At any voltage through the ionization chamber region and the proportional region, the amount of electrical charge collected from each interaction is proportional to the amount of energy deposited in the gas of the detector by the interaction. For example, the amount of charge collected after an interaction depositing 100 keV is one tenth of that collected from an interaction depositing 1 MeV.







FIGURE 17-5 Amount of electrical charge collected after a single interaction as a function of the electrical potential difference (voltage) applied between the two electrodes of a gas-filled detector. The lower curve shows the charge collected when a 100-keV electron interacts, and the upper curve shows the result from a 1-MeV electron.

Beyond the proportional region is a region in which the amount of charge collected from each event is the same, regardless of the amount of energy deposited by the interaction. In this region, called the Geiger-Mueller region (GM region), the gas multiplication spreads the entire length of the anode. The size of a pulse in the GM region tells us nothing about the energy deposited in the detector by the interaction causing the pulse. Gas-filled detectors cannot be operated at voltages beyond the GM region because they continuously discharge.


17.2.2 Ionization Chambers (Ion Chambers)

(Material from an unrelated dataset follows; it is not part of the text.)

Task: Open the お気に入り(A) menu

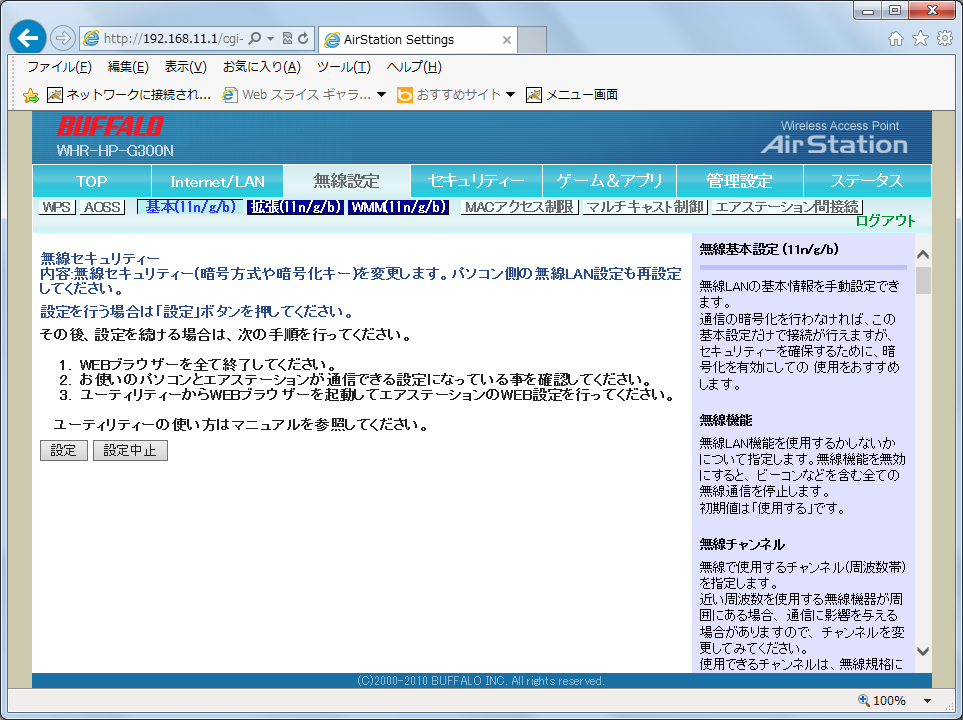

Because gas multiplication does not occur at the relatively low voltages applied to ionization chambers, the amount of electrical charge collected from a single interaction is very small and would require huge amplification to be detected. For this reason, ionization chambers are seldom used in pulse mode. The advantage to operating them in current mode is the almost complete freedom from dead-time effects, even in very intense radiation fields. In addition, as shown in Figure 17-5, the voltage applied to an ion chamber can vary significantly without appreciably changing the amount of charge collected.

Almost any gas can be used to fill the chamber. If the gas is air and the walls of the chamber are of a material whose effective atomic number is similar to air, the amount of current produced is proportional to the exposure rate (exposure is the amount of electrical charge produced per mass of air). Air-filled ion chambers are used in portable survey meters and can accurately indicate exposure rates from less than 1 mR/h
to tens or hundreds of roentgens per hour (Fig. 17-6). Air-filled ion chambers are also used for performing quality-assurance testing of diagnostic and therapeutic x-ray machines, and they are the detectors in most x-ray machine phototimers. Measurements using an air-filled ion chamber that is open to the atmosphere are affected by the density of the air in the chamber, which is determined by ambient air pressure and temperature. Measurements using such chambers that require great accuracy must be corrected for these factors.

In very intense radiation fields, there can be signal loss due to recombination of ions before they are collected at the electrodes, causing the current from an ion chamber to deviate from proportionality to the intensity of the radiation. An ion chamber intended for use in such fields may have a small gas volume, a low gas density, and/or a high applied voltage to reduce this effect.

Gas-filled detectors tend to have low intrinsic efficiencies for detecting x-rays and γ-rays because of the low densities of gases and the low atomic numbers of most common gases. The sensitivity of ion chambers to x-rays and γ-rays can be enhanced
by filling them with a gas that has a high atomic number, such as argon (Z = 18) or xenon (Z = 54), and pressurizing the gas to increase its density. Well-type ion chambers called dose calibrators are used in nuclear medicine to assay the activities of dosages of radiopharmaceuticals to be administered to patients; many are filled with pressurized argon. Xenon-filled pressurized ion chambers were formerly used as detectors in some CT machines.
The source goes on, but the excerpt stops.